All well and good – but what if online platforms don’t actually ‘disregard or ignore’ the flaggers, do prioritise their notices and examine them carefully, but still end up deciding that they disagree with them, and won’t be removing the content?

“In terms of legal weight, trusted flaggers’ recommendations are not binding,” admits Dimitrios Koukaidis, assistant professor at the School of Law of the University of Nicosia, in an emailed response.

“However, they do carry enhanced practical and evidentiary significance.

“Platforms are expected to treat them as well-founded and credible notices, and a consistent failure to give them due consideration could [emphasis added] be interpreted as a lack of diligence, and thus a violation of the DSA.”

In theory, the introduction of TFs is merely a useful tool to fast-track the reporting of illegal content.

Making their tip-offs legally binding, says the RTDSA, “would raise concerns regarding freedom of expression, and/or privatisation of law enforcement”.

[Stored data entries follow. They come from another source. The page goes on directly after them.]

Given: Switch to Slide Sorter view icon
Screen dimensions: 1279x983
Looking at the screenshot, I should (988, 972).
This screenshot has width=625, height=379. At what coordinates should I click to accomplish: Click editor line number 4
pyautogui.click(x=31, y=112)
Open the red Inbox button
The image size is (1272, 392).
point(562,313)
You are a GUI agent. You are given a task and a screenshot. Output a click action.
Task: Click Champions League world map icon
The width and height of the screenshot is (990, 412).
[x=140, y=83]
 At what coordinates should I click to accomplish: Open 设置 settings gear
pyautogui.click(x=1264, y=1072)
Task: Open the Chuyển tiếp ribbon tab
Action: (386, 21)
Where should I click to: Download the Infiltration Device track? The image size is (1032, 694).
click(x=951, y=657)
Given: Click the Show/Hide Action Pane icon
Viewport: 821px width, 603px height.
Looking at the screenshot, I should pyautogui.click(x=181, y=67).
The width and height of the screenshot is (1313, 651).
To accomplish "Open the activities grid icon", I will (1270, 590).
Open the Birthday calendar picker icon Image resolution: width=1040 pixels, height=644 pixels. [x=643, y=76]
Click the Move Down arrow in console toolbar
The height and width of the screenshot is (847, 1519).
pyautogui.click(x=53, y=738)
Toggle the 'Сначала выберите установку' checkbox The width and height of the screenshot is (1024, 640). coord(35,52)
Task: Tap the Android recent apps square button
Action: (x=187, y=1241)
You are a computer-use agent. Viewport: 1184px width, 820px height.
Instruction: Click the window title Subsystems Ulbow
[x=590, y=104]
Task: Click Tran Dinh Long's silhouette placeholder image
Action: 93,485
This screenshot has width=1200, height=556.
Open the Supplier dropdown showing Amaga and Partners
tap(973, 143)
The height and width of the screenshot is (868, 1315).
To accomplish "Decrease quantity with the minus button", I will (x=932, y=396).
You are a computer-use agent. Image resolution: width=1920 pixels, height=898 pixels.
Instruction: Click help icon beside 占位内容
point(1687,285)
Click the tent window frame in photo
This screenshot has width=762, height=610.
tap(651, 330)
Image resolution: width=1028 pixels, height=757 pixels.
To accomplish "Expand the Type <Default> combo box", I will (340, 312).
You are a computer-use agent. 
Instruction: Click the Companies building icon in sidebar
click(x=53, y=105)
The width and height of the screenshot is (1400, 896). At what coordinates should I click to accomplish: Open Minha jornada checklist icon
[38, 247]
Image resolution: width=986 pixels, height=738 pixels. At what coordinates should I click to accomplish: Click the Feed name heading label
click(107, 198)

In practice, though, the fact that almost all notices will have some legal foundation – helped by the proliferation of hate-speech and anti-terrorist laws throughout the EU – coupled with the fact that many TFs will be well-connected entities that platforms would prefer not to clash with, is likely to make their recommendations binding in all but name, especially if a case goes to court and Koukaidis’ ‘could’ turns into ‘will’.

Is this wrong? Not necessarily. After all, the end result will be less offensive and objectionable stuff online – the 75 categories include obvious scourges like ‘Animal harm’, ‘Stalking’ and ‘Child pornography’ – and who could argue with that?

On the other hand, the introduction of TFs seems like a case of EU regulation through the back door, smuggled behind a fair-minded façade of polite suggestions and free expression – and of course a free-speech absolutist might well question why it’s needed at all.

“Because in the end,” points out Shialaros, “everything is subject to interpretation.”